◆ What you will do
Every line below that holds the string "computer" should be copied.

(Excerpts from a dataset)
"""

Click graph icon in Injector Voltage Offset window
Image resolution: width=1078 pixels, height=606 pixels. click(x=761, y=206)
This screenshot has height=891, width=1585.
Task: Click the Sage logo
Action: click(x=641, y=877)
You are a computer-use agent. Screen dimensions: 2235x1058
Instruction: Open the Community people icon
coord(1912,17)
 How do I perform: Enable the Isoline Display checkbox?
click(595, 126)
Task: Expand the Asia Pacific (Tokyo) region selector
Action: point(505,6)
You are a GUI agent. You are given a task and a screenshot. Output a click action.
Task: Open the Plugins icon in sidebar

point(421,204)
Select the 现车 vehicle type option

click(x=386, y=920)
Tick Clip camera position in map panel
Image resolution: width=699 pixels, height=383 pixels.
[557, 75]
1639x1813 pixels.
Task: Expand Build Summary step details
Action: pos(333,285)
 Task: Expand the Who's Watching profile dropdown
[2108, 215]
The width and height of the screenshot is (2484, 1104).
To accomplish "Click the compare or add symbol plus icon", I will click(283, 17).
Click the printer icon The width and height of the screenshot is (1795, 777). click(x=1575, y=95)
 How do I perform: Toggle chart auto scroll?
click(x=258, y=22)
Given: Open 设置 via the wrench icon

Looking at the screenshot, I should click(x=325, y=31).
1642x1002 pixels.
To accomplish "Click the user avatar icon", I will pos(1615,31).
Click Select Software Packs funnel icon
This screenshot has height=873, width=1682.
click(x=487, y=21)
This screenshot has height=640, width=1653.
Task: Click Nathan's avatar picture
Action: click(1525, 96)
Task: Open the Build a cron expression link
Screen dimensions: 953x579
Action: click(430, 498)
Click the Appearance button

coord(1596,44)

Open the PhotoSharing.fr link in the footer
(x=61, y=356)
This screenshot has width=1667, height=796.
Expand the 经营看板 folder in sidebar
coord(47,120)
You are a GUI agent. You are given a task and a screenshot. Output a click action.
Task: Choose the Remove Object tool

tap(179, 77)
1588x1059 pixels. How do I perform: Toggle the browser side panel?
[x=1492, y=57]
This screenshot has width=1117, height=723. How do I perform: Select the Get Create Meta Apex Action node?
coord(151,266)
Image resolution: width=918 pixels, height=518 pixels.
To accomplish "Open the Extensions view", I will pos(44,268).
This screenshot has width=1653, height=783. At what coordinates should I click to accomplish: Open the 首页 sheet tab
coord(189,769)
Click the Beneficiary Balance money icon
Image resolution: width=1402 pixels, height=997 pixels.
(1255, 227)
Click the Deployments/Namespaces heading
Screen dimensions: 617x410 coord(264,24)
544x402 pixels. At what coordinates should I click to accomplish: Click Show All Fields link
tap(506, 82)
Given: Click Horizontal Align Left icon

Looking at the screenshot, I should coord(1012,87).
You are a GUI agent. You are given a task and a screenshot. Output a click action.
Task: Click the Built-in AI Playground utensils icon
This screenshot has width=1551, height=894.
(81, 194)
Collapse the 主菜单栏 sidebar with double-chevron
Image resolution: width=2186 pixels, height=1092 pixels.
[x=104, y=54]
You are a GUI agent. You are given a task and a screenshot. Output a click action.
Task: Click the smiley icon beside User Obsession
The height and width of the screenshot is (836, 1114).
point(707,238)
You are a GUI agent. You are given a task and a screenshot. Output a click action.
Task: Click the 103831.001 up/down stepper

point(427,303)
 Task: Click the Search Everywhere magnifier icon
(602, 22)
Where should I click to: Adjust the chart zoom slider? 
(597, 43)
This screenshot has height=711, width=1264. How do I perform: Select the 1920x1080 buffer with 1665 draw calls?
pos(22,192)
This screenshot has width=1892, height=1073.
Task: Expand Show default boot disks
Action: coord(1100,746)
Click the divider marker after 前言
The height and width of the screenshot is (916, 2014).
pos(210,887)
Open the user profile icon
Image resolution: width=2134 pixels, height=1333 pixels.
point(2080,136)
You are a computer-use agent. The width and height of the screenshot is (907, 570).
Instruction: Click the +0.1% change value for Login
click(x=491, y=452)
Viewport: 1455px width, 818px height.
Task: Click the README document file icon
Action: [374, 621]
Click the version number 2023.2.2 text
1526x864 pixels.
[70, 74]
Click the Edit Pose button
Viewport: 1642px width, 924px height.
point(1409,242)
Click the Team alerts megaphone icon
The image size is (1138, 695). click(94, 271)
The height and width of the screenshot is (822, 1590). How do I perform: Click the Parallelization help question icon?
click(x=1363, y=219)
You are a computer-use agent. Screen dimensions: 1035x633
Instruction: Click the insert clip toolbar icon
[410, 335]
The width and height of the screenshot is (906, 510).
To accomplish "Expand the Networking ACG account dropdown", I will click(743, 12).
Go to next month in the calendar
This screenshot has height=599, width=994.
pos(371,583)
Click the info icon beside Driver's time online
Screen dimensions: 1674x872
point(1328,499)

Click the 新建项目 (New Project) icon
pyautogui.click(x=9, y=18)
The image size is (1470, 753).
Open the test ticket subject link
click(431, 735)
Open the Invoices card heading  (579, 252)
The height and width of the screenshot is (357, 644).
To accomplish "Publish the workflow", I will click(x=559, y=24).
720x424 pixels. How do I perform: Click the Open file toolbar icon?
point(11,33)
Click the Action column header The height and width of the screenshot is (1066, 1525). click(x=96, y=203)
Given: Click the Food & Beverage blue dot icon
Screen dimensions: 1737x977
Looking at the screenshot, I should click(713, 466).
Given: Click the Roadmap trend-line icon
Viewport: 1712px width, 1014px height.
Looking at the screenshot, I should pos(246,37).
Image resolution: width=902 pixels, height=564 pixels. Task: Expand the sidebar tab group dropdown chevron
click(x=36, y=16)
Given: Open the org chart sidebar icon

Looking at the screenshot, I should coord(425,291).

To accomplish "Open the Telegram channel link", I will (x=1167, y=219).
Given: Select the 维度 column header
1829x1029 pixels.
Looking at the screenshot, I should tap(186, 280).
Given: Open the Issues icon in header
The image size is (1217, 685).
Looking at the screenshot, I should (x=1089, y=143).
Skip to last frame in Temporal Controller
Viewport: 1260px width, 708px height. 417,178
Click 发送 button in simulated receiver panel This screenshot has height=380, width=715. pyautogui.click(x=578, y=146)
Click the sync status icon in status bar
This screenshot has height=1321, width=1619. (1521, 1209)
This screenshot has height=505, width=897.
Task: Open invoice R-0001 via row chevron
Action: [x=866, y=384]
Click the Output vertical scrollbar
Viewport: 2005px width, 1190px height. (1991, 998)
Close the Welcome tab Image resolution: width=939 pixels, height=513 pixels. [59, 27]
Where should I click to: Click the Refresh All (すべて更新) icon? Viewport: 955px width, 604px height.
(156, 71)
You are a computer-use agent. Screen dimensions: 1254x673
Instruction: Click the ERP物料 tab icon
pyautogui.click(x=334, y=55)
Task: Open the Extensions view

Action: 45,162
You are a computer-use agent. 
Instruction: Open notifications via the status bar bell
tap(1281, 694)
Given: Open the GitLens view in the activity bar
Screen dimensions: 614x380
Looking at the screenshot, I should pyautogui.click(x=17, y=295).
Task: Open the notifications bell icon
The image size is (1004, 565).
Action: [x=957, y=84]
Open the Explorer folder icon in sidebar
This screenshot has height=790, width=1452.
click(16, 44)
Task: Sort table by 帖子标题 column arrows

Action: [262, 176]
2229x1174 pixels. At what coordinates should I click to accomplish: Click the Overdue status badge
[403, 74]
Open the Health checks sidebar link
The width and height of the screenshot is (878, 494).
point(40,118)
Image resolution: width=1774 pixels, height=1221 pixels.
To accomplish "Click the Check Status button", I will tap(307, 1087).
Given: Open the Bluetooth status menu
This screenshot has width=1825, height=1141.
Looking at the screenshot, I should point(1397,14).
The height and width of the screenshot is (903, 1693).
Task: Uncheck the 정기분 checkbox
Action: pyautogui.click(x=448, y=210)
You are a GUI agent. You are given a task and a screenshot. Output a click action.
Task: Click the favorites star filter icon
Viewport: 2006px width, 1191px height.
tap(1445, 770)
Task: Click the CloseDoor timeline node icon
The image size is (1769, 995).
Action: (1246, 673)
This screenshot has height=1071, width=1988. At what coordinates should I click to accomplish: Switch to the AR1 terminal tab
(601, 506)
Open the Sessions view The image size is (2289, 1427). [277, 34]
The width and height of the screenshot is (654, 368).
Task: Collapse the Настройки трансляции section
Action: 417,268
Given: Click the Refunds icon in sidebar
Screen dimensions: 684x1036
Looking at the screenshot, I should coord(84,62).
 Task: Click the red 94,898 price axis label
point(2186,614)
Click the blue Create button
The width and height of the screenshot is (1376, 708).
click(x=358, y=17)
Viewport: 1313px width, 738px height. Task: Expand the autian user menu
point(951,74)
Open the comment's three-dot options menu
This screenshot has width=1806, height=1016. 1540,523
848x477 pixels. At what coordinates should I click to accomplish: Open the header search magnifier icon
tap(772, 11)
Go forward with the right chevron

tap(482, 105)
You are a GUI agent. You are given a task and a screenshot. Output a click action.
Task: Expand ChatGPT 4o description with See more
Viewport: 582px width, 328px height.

"""

◆ Output
You are a computer-use agent. Screen dimensions: 2235x1058
You are a computer-use agent. The width and height of the screenshot is (907, 570).
You are a computer-use agent. Screen dimensions: 1035x633
You are a computer-use agent. Screen dimensions: 1254x673
You are a computer-use agent. 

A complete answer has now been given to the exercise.